Kogo wolicie: Harry'ego czy Petera? Ja osobiście uwielbiam Harry'ego, a co za tym idzie wolę Jamesa Franco od Tobey McGuire:D
Harry jest fajniejszy, ale to chyba za sprawą aktora, który tę rolę odgrywa. Maguire jest słabym aktorem, a co za tym idzie postać w którą się wciela przestaje być tak bardzo lubiana. Spójrz chociażby na scenę na moście, w której M.J orzeka Peterowi, że z nimi koniec. Maguire nie potrafił porzadnie wydusić z siebie kilku łez, zrobić smutnej miny. Tragicznie to wyszło.
Uwielbiam Harrego i w komiksie i w filmie.
Był prawdziwym przyjacielem choć czasami zło nim kierowało.
James zagrał go świetnie.
Jak dla mnie McGuire w tych 3 filmach Spiderman jest taki zamulony, jakby niedospany i jakby coś brał- ma jakieś takie niewyraźne ruchu. W ogóle to kojarzył mi się nie z pająkiem, ale ślimakiem..
A Harry'ego polubiłam ;]
Właśnie James Franco jest świetny w tym filmie! Podoba mi się jego kreacja niesamowicie.
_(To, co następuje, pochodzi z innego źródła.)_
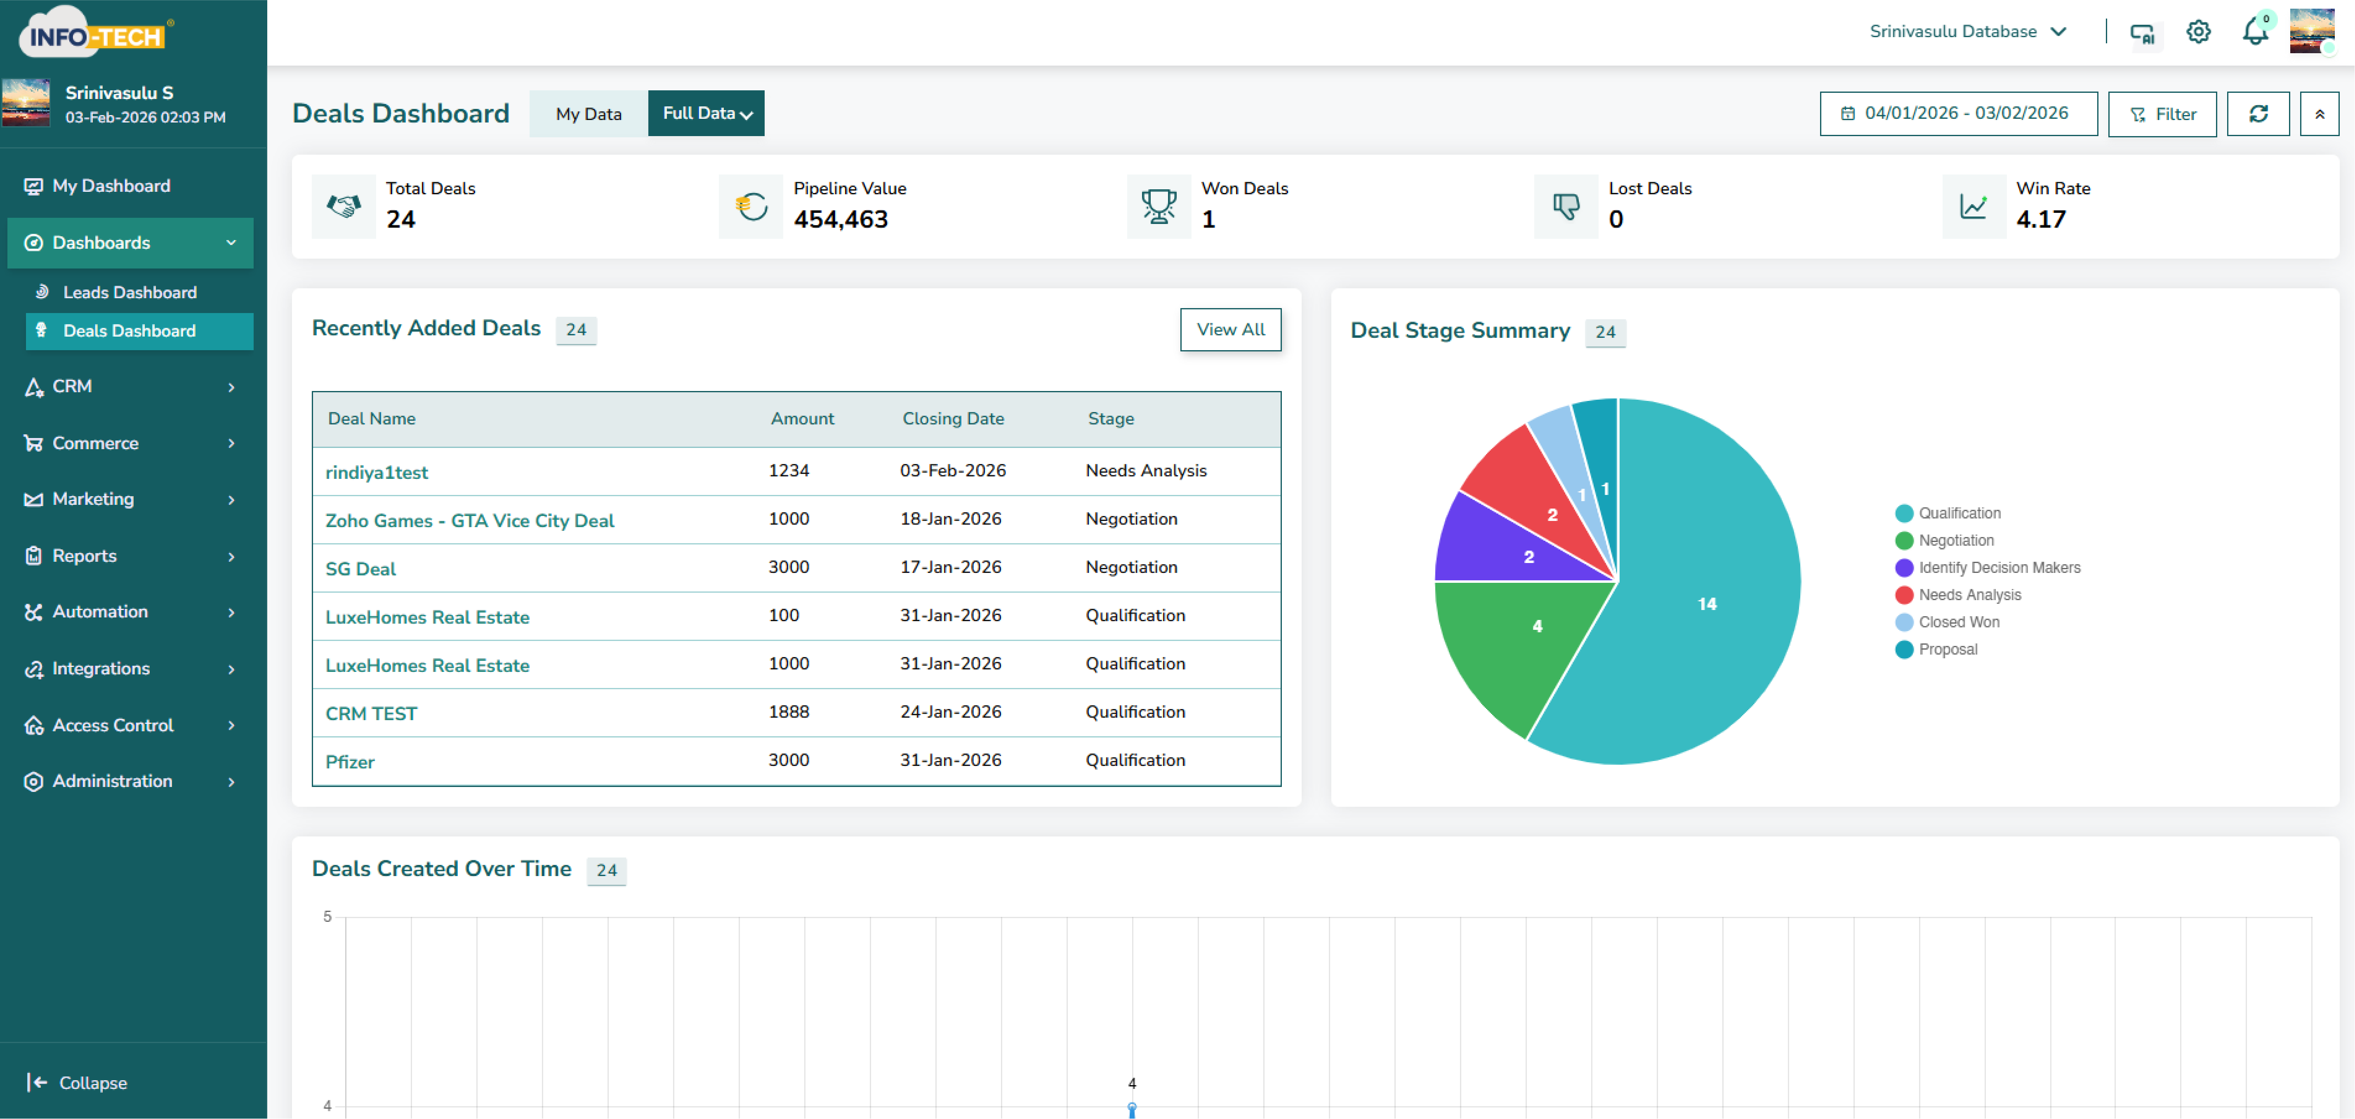2355x1119 pixels.
Task: Click the Total Deals handshake icon
Action: coord(344,207)
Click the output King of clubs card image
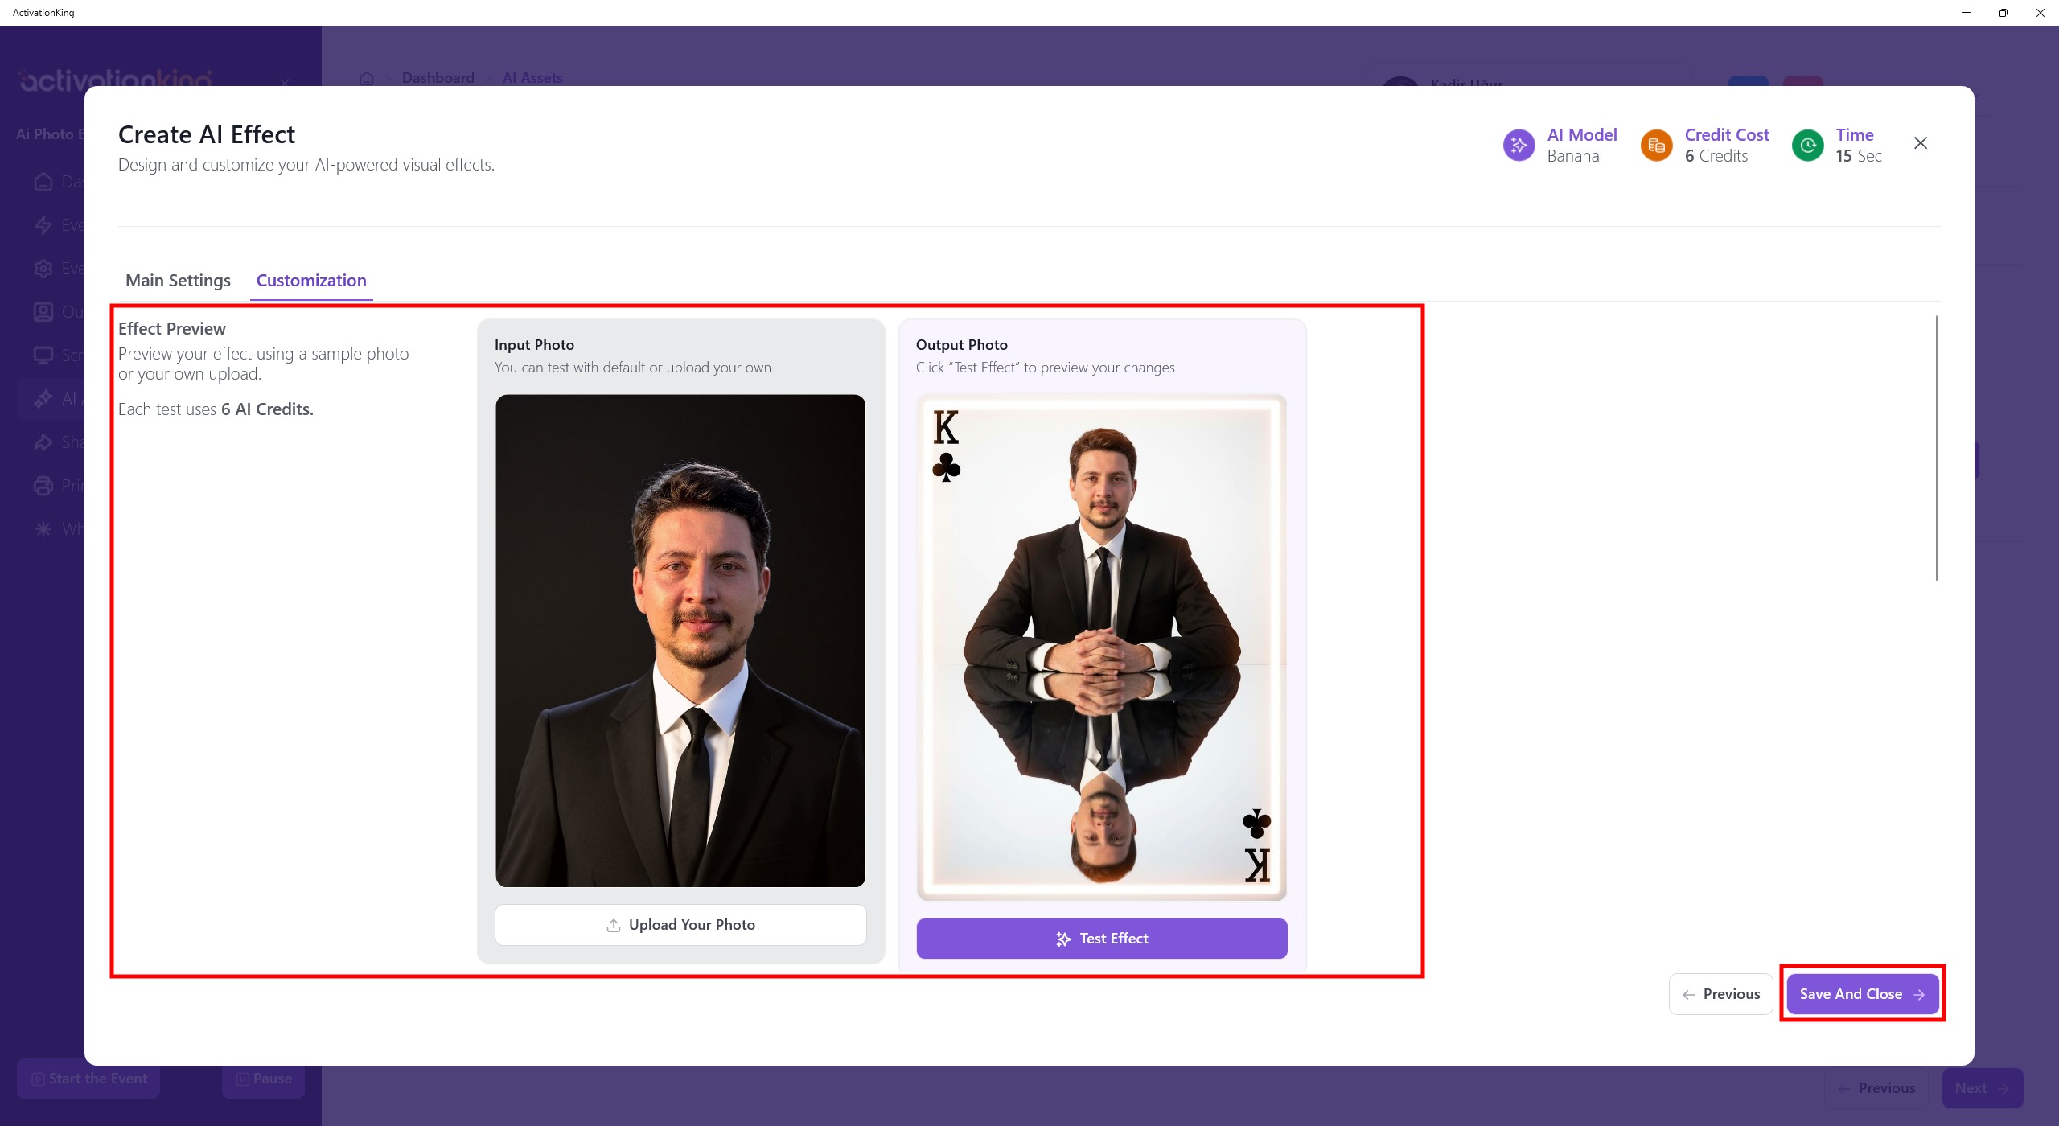 pos(1101,647)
Obejrzałam po raz 100 ;) spider-mana 2 na polsacie dzisiaj i utwierdziłam się w tym że uwielbiam Harrego.
James zagrał go świetnie, a co za tym idzie Harry jest bohaterem niesamowitym.
Zgadzam się z poprzednią wypowiedzią.
Tobey jakoś zamula, gra jakby wcale nie grał.